Mushroom Charlottes with Port and Currant Sauce
Pairs Well With
3 garlic cloves, minced fine
2 onions, quartered then chopped fine in Cuisinart with garlic
2 T unsalted butter
1 1/2 lb mushrooms, chopped in Cuisinart
1/4 tsp dried thyme, crumbled
1/2 cup firmly packed fresh parsley leaves
1 large egg
4 ounces cream cheese, softened
1/4 cup heavy cream
1/2 cup freshly grated parmesan
1 stick unsalted butter
A 1 lb loaf of very thinly sliced homemade type white bread
For the sauce:
1/2 cup plus 1 tablespoon Pedroncelli Port
1/4 cup dried currants
1/2 cup canned beef broth
2 T currant jelly
2 t red wine vinegar
1 T arrowroot
Flat leafed parsley sprigs for garnish
In kettle, stir onion and garlic mix in butter over moderate to low heat until softened. Add mushrooms, thyme and salt and pepper to taste. Cook, stirring occasionally 15-20 min or until most of mushroom liquid is evaporated. Cool 15 minutes. Transfer mix to dish towel, squeeze out 1 cup, reserving liquid for the sauce. Transfer mix to bowl.
In processor mince parsley, add to bowl. In processor, blend egg, cream cheese, and cream until smooth and stir into mushroom mix with parmesan, salt and pepper. Filling can be made 1 day in advance and kept covered, chilled.
In small saucepan melt butter. Cool 5 minutes. Cut 8 slices of the bread into rounds the same size as bottom of 1/2 cup metal charlotte molds or ovenproof dishes. Brush rounds lightly on both sides with butter, and put in bottom of the molds. Cut out 8 more rounds the same size as tops of the molds and reserve. Trim crusts from the remaining slices and cut each slice into 4 squares. Brush both sides with butter and line sides of the molds with squares, over lapping slightly. Press squares against sides. Spoon the filling in just to the top of the bread lining. Brush both sides of reserved bread rounds with butter and press down to cover the filling completely. Bake on baking sheet in 425 preheated oven for 15 minutes or until the bread is golden.

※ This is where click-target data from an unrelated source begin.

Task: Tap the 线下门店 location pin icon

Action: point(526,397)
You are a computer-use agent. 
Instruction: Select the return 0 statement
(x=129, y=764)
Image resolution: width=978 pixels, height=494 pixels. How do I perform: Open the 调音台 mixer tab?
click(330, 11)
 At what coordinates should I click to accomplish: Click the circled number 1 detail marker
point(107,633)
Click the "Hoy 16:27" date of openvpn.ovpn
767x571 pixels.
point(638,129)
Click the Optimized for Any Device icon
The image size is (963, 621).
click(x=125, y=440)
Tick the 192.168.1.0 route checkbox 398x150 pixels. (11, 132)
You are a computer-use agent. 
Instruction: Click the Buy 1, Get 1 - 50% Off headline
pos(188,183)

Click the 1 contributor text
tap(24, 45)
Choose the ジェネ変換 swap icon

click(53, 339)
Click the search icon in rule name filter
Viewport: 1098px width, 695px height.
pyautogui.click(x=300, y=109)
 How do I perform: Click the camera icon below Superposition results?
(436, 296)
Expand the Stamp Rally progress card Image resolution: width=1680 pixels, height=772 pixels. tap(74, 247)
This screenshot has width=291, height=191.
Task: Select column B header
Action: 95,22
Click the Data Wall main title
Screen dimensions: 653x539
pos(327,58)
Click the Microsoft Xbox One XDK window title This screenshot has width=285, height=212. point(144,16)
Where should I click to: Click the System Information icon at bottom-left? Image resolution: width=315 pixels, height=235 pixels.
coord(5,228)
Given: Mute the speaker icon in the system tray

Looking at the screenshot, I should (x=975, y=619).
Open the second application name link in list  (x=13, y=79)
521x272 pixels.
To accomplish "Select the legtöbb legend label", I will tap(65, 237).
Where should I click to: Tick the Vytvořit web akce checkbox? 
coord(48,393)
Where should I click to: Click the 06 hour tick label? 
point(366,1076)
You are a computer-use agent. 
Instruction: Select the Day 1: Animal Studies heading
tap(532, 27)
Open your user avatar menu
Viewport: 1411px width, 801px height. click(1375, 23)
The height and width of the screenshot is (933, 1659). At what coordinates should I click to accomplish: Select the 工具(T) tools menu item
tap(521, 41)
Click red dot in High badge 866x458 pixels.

Sauce: Combine 1/2 cup of the port and the currants, bring port to a boil; boil until reduced to about 3 TBSP. Add reserved mushroom liquid and the broth, and boil it until it is reduced to about 3/4 cup. Whisk in the jelly and vinegar and boil, whisking, until jelly dissolved. In small bowl stir together the remaining 1 TBSP Port and arrowroot and whisk mix into sauce. Boil sauce, whisking, 1 minute, add salt and pepper and keep warm. Invert the charlottes onto plates, spoon the sauce around, and garnish with parsley.